What is needed
Among the lines below, keep only those from the one containing "Click the yellow color swatch" through the one containing "You are a computer-use agent. Screen", and reproduce them exactly.

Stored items

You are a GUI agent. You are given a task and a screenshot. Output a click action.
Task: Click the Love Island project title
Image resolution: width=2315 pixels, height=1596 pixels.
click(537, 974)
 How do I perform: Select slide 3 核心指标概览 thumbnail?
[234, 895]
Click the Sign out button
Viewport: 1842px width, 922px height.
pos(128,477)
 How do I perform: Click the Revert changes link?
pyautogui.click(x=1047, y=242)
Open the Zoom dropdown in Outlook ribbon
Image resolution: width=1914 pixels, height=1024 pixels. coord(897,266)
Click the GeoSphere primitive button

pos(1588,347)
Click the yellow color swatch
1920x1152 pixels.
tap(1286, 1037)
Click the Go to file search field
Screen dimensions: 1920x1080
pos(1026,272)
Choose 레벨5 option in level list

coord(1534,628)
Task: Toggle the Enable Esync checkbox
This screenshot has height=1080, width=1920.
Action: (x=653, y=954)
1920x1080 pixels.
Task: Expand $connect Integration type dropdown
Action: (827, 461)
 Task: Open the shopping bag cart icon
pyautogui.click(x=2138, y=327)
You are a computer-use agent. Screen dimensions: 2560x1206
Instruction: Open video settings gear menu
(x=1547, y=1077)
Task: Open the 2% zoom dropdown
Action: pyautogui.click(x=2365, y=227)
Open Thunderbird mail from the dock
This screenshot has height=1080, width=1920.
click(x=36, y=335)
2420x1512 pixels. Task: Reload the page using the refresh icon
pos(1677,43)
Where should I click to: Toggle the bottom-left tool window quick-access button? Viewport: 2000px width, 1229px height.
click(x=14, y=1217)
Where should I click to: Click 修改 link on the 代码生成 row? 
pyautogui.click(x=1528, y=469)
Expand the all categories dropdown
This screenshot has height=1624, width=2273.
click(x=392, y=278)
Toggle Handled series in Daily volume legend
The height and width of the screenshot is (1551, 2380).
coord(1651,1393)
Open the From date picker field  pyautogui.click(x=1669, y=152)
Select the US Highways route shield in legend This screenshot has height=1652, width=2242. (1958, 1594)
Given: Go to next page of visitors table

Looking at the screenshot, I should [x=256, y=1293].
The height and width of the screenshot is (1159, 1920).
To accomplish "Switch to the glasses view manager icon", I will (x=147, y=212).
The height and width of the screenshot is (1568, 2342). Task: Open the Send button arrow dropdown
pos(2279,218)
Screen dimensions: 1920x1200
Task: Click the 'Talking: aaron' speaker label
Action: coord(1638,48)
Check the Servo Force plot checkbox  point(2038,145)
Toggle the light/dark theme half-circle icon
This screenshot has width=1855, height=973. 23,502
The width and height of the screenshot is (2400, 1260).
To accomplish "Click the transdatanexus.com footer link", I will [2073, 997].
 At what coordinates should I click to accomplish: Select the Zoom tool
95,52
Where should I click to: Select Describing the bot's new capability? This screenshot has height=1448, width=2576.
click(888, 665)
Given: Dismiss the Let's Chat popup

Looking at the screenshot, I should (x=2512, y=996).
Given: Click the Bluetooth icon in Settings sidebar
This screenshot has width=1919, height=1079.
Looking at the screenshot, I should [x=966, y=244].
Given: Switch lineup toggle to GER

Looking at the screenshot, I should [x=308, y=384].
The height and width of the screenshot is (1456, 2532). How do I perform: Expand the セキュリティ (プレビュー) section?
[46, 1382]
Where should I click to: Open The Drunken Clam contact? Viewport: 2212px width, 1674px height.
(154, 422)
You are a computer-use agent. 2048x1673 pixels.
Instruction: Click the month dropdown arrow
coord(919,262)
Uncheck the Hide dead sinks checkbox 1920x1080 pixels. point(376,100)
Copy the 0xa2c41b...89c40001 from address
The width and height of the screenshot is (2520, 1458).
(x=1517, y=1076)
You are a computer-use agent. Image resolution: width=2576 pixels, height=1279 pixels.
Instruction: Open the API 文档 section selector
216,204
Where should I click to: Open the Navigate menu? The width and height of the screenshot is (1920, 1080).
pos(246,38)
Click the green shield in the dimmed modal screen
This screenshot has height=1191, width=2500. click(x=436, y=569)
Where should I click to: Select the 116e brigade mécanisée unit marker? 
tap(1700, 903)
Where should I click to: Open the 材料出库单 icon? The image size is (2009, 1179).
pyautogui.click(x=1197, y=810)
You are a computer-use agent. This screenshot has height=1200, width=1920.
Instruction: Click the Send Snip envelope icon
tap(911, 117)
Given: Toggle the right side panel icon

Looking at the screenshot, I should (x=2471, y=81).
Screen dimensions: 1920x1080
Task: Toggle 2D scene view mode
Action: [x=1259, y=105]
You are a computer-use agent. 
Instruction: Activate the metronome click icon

Response for this exercise
Click the yellow color swatch
1920x1152 pixels.
tap(1286, 1037)
Click the Go to file search field
Screen dimensions: 1920x1080
pos(1026,272)
Choose 레벨5 option in level list

coord(1534,628)
Task: Toggle the Enable Esync checkbox
This screenshot has height=1080, width=1920.
Action: (x=653, y=954)
1920x1080 pixels.
Task: Expand $connect Integration type dropdown
Action: (827, 461)
 Task: Open the shopping bag cart icon
pyautogui.click(x=2138, y=327)
You are a computer-use agent. Screen dimensions: 2560x1206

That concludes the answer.